- _EXTRACTED INFORMATION_
=== Begin Enclosure ===

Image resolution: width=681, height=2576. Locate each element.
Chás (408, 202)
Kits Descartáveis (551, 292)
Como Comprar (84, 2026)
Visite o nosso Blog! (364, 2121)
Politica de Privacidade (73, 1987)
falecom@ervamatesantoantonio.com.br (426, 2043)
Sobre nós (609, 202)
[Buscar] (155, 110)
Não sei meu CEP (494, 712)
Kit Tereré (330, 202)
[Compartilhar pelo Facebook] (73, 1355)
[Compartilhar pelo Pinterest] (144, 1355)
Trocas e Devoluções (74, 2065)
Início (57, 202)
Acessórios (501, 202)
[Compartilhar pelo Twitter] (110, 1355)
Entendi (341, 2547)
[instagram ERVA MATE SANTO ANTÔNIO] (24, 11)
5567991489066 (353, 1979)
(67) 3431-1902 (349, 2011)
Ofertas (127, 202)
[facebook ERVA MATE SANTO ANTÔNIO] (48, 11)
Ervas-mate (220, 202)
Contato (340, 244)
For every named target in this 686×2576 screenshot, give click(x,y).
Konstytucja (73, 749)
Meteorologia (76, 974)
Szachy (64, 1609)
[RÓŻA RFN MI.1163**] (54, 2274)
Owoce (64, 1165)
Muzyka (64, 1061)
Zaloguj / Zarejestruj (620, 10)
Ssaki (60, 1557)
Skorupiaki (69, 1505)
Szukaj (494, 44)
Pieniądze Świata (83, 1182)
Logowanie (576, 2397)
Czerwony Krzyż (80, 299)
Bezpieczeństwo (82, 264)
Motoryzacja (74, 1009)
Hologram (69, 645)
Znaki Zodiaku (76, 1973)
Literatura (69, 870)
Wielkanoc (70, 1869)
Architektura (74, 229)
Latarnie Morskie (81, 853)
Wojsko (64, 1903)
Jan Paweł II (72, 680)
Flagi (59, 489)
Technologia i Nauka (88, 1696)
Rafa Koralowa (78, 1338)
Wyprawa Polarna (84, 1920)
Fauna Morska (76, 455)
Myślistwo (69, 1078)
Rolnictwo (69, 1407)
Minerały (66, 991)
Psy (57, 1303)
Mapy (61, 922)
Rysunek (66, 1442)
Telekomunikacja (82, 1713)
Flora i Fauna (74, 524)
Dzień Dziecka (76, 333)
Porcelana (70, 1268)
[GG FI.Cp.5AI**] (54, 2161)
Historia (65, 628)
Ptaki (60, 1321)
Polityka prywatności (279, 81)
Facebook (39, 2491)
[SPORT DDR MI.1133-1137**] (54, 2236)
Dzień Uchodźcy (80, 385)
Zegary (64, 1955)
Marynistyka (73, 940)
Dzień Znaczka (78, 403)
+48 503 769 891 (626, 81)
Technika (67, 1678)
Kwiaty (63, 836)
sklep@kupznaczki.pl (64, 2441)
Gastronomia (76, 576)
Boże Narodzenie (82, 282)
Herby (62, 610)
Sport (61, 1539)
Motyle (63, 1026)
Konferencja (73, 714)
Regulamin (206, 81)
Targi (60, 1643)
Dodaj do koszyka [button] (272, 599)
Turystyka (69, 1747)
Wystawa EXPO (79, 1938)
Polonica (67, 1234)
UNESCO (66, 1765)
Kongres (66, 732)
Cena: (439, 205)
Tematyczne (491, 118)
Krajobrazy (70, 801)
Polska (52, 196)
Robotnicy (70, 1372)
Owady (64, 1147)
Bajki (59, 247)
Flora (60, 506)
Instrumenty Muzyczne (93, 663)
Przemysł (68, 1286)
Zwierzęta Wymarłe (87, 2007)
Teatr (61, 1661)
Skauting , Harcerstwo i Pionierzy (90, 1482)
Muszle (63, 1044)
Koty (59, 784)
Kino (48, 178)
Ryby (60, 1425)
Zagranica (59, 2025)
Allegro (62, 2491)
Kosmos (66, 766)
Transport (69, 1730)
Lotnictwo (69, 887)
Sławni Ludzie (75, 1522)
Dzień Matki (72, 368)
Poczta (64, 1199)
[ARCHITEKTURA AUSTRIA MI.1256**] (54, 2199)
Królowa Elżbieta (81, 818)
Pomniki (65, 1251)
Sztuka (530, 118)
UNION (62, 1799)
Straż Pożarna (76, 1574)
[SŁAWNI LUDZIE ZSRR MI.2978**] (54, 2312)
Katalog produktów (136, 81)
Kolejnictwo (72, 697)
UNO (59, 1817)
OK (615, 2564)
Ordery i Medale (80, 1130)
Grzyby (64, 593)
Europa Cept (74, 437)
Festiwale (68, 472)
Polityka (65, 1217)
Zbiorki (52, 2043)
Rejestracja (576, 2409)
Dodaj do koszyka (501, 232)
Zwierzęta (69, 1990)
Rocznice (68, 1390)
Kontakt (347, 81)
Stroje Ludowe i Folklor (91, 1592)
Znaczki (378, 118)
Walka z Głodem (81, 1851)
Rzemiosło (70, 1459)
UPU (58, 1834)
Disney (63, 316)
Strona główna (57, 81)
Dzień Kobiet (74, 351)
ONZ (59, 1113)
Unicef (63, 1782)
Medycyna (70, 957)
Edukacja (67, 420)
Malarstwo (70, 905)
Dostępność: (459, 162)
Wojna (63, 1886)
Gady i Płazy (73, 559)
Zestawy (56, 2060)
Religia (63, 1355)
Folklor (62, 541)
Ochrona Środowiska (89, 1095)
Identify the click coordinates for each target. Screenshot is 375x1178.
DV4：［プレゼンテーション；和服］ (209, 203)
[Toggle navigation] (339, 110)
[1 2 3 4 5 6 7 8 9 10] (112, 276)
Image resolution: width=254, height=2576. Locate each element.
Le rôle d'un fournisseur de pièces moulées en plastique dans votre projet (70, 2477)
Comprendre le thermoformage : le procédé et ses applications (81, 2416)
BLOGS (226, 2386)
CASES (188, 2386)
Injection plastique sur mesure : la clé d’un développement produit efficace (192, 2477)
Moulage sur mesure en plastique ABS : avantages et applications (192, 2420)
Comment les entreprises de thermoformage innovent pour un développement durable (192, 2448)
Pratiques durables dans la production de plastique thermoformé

=== End Enclosure ===

- _WORK INSTRUCTIONS_
The lines above, starting at the one with "Rejestracja (576, 2409)" and ending at the one with "Dzień Kobiet (74, 351)", are the only ones to return, exactly as written.

- _YOUR SOLUTION_
Rejestracja (576, 2409)
Dodaj do koszyka (501, 232)
Zwierzęta (69, 1990)
Rocznice (68, 1390)
Kontakt (347, 81)
Stroje Ludowe i Folklor (91, 1592)
Znaczki (378, 118)
Walka z Głodem (81, 1851)
Rzemiosło (70, 1459)
UPU (58, 1834)
Disney (63, 316)
Strona główna (57, 81)
Dzień Kobiet (74, 351)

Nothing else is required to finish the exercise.